Summer Youth Conservatory student Kira Cornell is not exactly new to PlayMakers Repertory Company.
“I’ve been coming here since I was three,” said PlayMakers’ youngest and fiercest fan. “I’ve been here for a really long time and I’ve seen a lot of shows.” After all, her dad is PlayMakers’ resident acting company member Jeffrey Blair Cornell, most recently seen as Henry Higgins in our widely acclaimed production of My Fair Lady.
“When she was little, Kira used to hang out in the green room before a show I was doing and then she would maybe decide to see act two,” said Jeff. “So she’d just go through the catwalk to stage left then just grab and open seat in the back. We would call it her seat. That last row in the upper part by the door. She’d just slip right in there.”

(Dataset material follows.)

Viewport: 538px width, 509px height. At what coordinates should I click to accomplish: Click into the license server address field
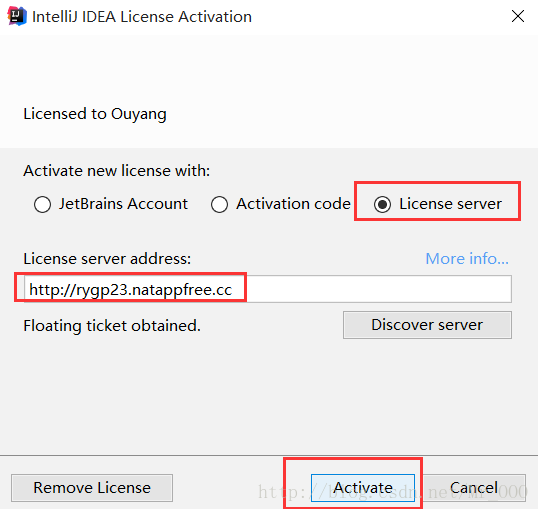[x=268, y=289]
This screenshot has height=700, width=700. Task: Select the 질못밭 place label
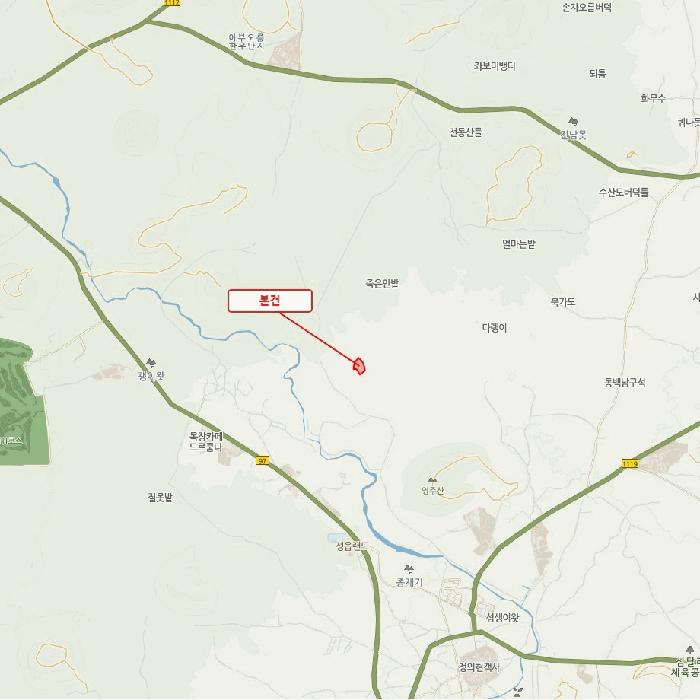coord(160,497)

From spouting the plot of Romeo & Juliet in her kindergarten class to getting lost among the vintage clothing in costume storage, it seemed only natural that Kira would follow her father into the biz. “I started doing theatre backstage instead of onstage,” Kira said. But over her experiences backstage, she slowly took more and more notice of what was happening onstage. “I thought, ‘That looks pretty cool!’ and decided I wanted to be onstage. So I’ve been taking acting classes.”
Having seen so many SYC productions throughout the years, the Theatre Intensive has been in her sights since she started middle school. As a rising freshman, she was finally able to audition for this year’s production of Bye Bye Birdie. First time out, first time in. Kira landed a role in the all singing, all dancing ensemble.
What does Dad think of it all? “She’s grown up in this building as a playspace. Whether it be the studios or coming to rehearsals in the rehearsal hall,” he said. “She’s always been here, so for her to actually be in rehearsal for herself seems pretty appropriate.”
Kira seems to be taking to the actor’s life pretty well. All the students are held to the same standards as our professional actors, expected to show up on time, sign in, and rehearse for eight hours a day, plus fitting and all the “fussing over” them, as Jeff put it. Kira loves it. “Rehearsing for eight hours a day gives you more time to work and more time to connect with your character,” she said. “It also makes it feel professional.”
“Seriously though,” said Jeff, “for kids who are thinking about it as a career, this is it. It’s not what you were doing in high school. As hard as you’ve been working in high school that’s sort of secondary.”